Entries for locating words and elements
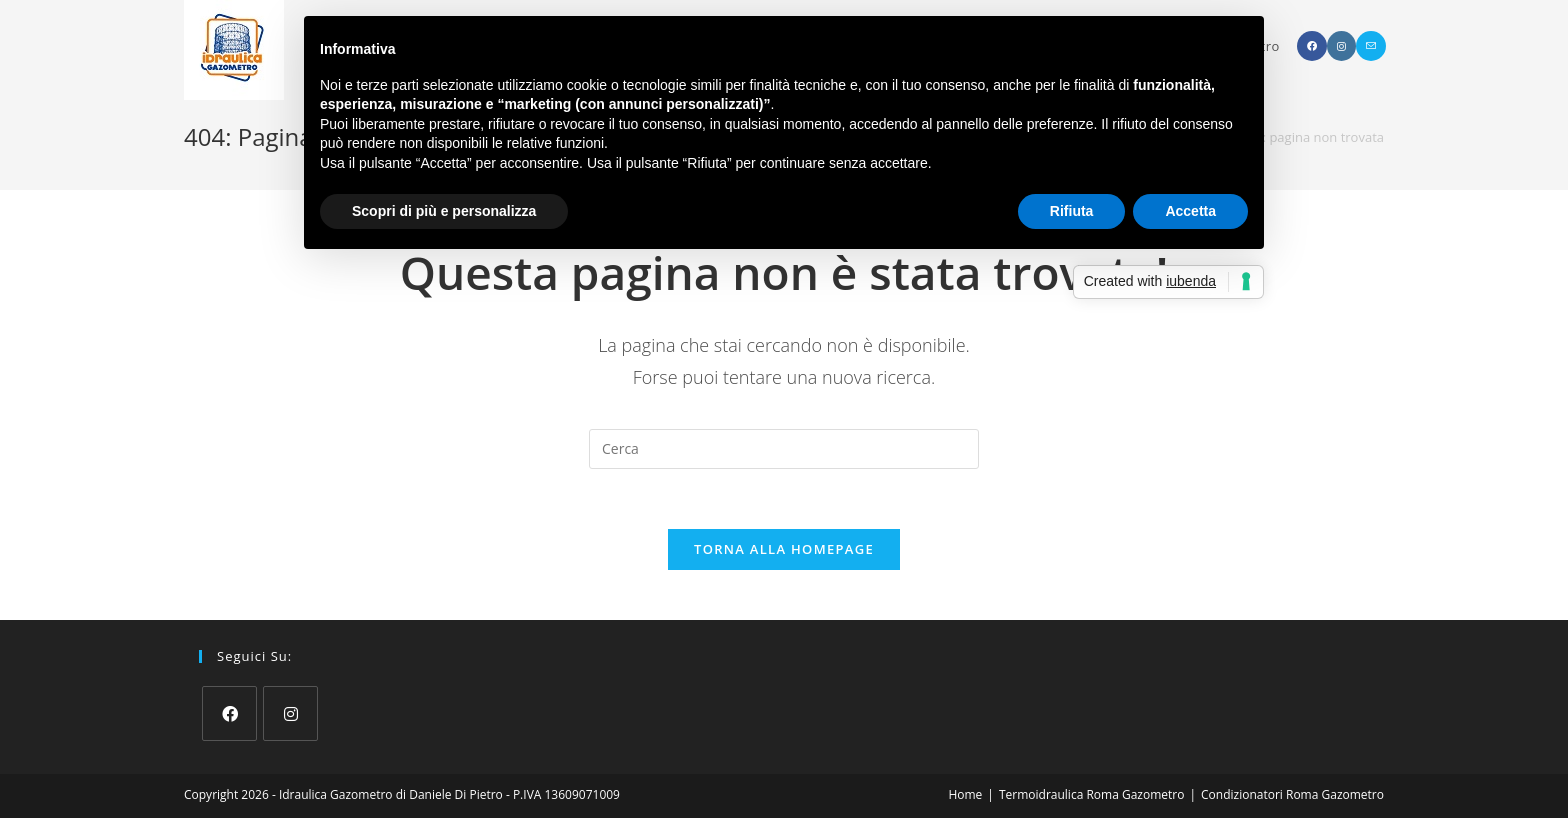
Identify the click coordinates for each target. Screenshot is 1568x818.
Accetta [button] (1190, 211)
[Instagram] (290, 713)
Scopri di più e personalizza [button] (444, 211)
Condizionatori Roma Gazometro (1292, 794)
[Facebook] (229, 713)
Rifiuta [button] (1072, 211)
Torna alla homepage (784, 549)
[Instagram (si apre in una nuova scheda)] (1341, 46)
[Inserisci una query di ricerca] (784, 449)
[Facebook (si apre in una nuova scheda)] (1312, 46)
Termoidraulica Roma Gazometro (1091, 794)
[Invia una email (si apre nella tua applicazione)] (1371, 46)
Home (965, 794)
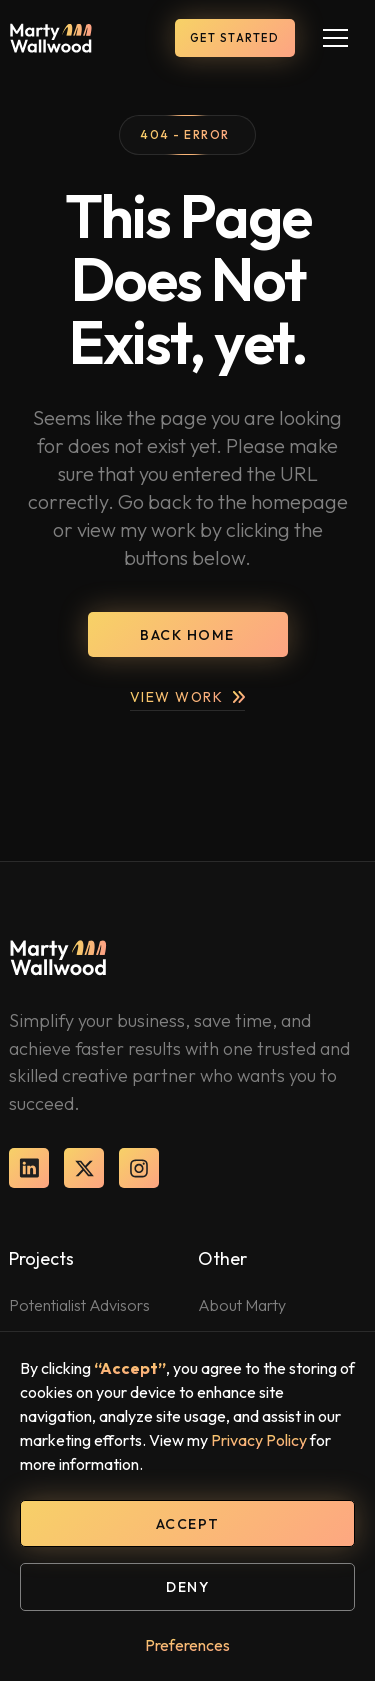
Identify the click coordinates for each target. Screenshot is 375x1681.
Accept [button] (188, 1524)
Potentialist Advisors (79, 1305)
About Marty (242, 1305)
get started (235, 38)
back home (187, 635)
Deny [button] (187, 1587)
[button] (335, 38)
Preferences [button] (187, 1645)
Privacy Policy (259, 1440)
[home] (51, 38)
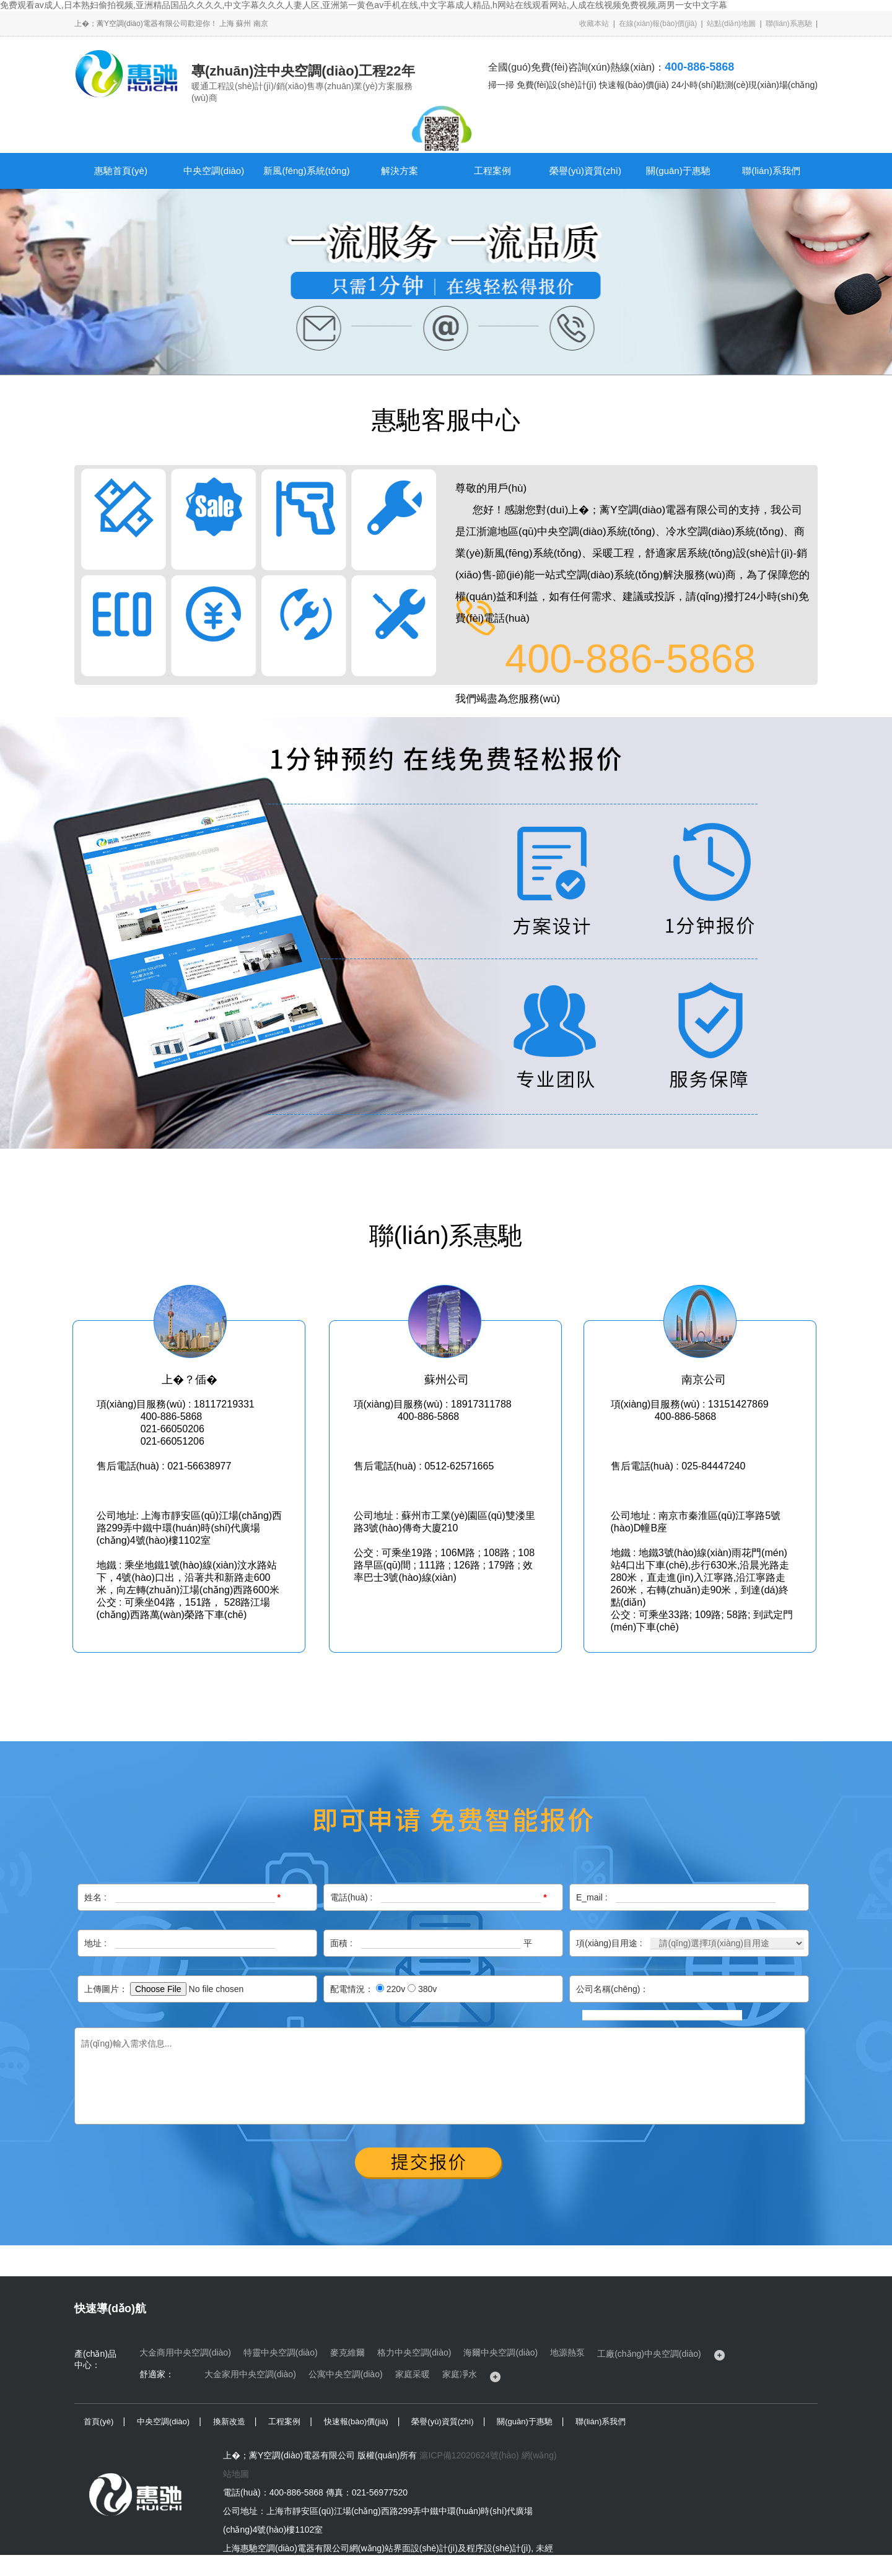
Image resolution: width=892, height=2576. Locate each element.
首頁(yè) (98, 2421)
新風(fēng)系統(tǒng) (306, 170)
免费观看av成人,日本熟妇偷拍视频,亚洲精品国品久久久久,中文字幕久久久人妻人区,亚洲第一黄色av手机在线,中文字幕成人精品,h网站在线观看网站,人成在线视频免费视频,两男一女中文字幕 (363, 5)
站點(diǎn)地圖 (731, 23)
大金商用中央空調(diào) (185, 2352)
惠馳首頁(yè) (120, 170)
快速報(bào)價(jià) (356, 2421)
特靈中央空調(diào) (280, 2352)
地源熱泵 (567, 2352)
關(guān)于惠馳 (678, 170)
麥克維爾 (347, 2352)
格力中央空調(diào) (414, 2352)
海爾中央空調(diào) (500, 2352)
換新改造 (229, 2421)
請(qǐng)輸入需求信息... (439, 2076)
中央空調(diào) (213, 170)
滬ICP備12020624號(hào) (468, 2455)
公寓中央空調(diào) (345, 2374)
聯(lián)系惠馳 (789, 23)
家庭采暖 (412, 2374)
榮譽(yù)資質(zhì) (585, 170)
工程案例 (492, 170)
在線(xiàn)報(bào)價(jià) (658, 23)
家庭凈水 (459, 2374)
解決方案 (399, 170)
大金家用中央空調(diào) (250, 2374)
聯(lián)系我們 (771, 170)
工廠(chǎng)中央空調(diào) (649, 2354)
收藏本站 (594, 23)
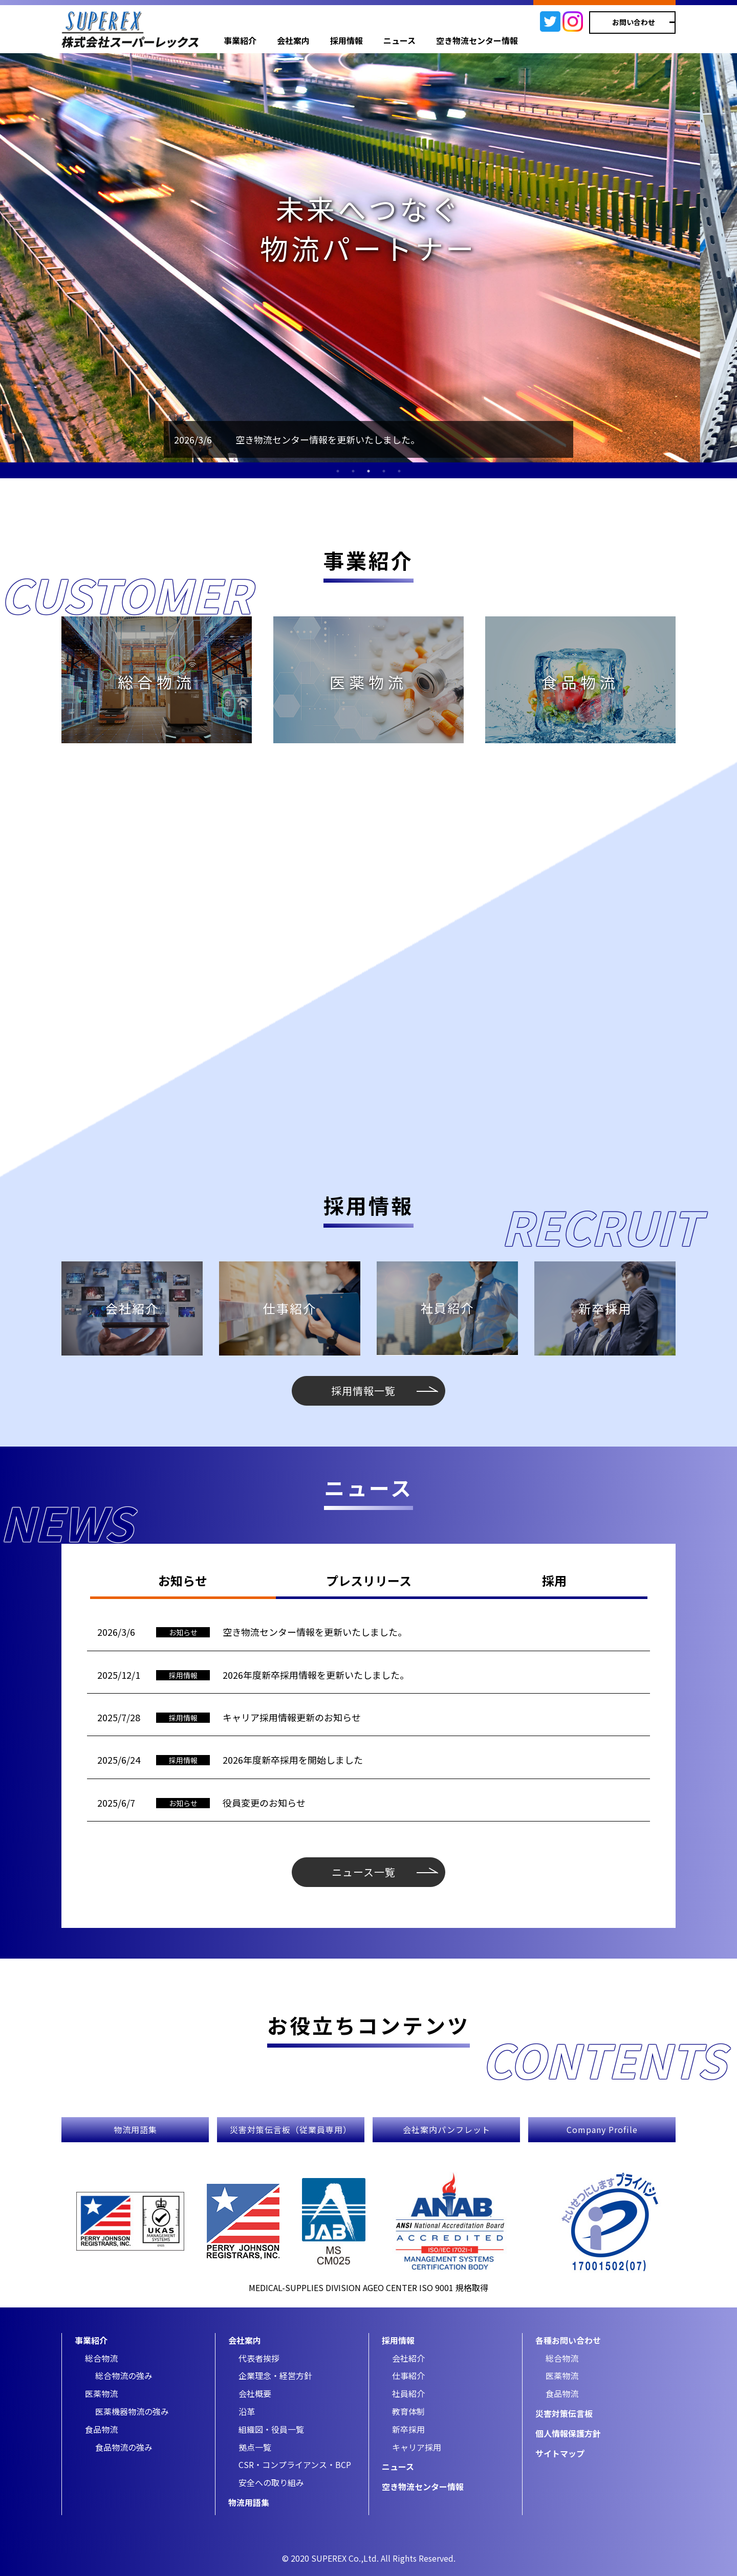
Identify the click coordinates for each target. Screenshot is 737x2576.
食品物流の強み (124, 2447)
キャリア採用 (416, 2447)
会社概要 (255, 2393)
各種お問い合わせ (568, 2340)
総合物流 (101, 2358)
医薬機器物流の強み (132, 2411)
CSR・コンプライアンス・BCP (295, 2464)
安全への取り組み (271, 2482)
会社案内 (293, 40)
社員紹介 (408, 2393)
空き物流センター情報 (477, 40)
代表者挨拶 (259, 2358)
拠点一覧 (255, 2447)
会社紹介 (408, 2358)
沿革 (247, 2411)
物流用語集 (135, 2129)
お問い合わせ (633, 22)
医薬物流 (101, 2393)
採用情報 (346, 40)
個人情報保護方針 (568, 2433)
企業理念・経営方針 (275, 2375)
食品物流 (101, 2429)
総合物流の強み (124, 2375)
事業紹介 (240, 40)
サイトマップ (559, 2453)
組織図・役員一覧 (271, 2429)
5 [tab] (399, 471)
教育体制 (408, 2411)
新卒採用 (408, 2429)
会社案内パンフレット (446, 2129)
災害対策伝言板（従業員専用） (291, 2129)
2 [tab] (353, 471)
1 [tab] (338, 471)
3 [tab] (368, 471)
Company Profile (602, 2129)
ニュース (399, 40)
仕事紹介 (408, 2375)
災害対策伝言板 (564, 2413)
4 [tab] (384, 471)
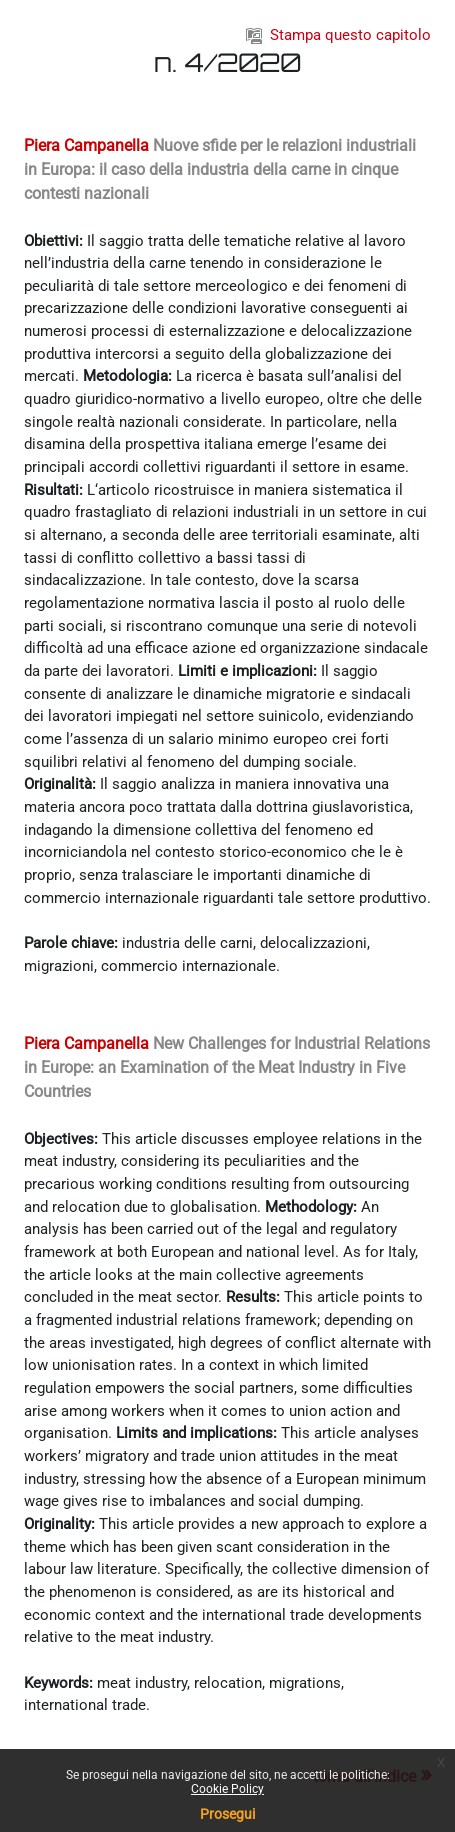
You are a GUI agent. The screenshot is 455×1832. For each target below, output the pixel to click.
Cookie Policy (227, 1789)
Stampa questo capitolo (338, 35)
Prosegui (227, 1814)
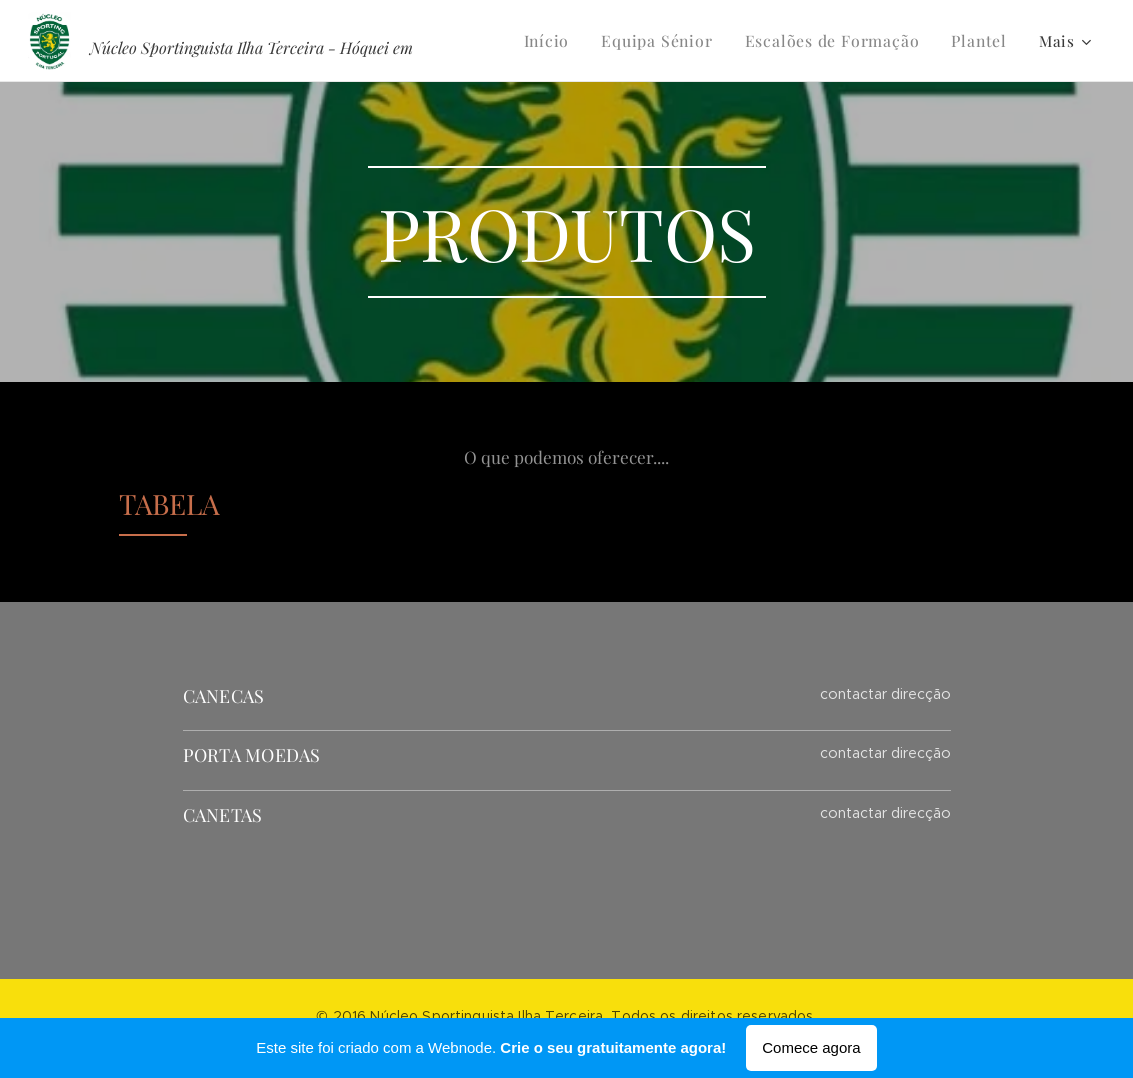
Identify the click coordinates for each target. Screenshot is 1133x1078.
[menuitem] (567, 41)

What to do: Copy the records word for word, starting at the line that contains "総合物流の強み (124, 2375)" and continuing through the end of the records. Leave the pictures out of your answer.

Result for this task:
総合物流の強み (124, 2375)
事業紹介 (240, 40)
サイトマップ (559, 2453)
組織図・役員一覧 (271, 2429)
5 [tab] (399, 471)
教育体制 (408, 2411)
新卒採用 (408, 2429)
会社案内パンフレット (446, 2129)
災害対策伝言板（従業員専用） (291, 2129)
2 [tab] (353, 471)
1 [tab] (338, 471)
3 [tab] (368, 471)
Company Profile (602, 2129)
ニュース (399, 40)
仕事紹介 (408, 2375)
災害対策伝言板 (564, 2413)
4 [tab] (384, 471)
You are a GUI agent. The screenshot is 455×1832. For each target below, output the pixel to click.
Cookie Policy (227, 1789)
Stampa questo capitolo (338, 35)
Prosegui (227, 1814)
Identify the click coordinates for each target. Screenshot is 1133x1078.
[menuitem] (567, 41)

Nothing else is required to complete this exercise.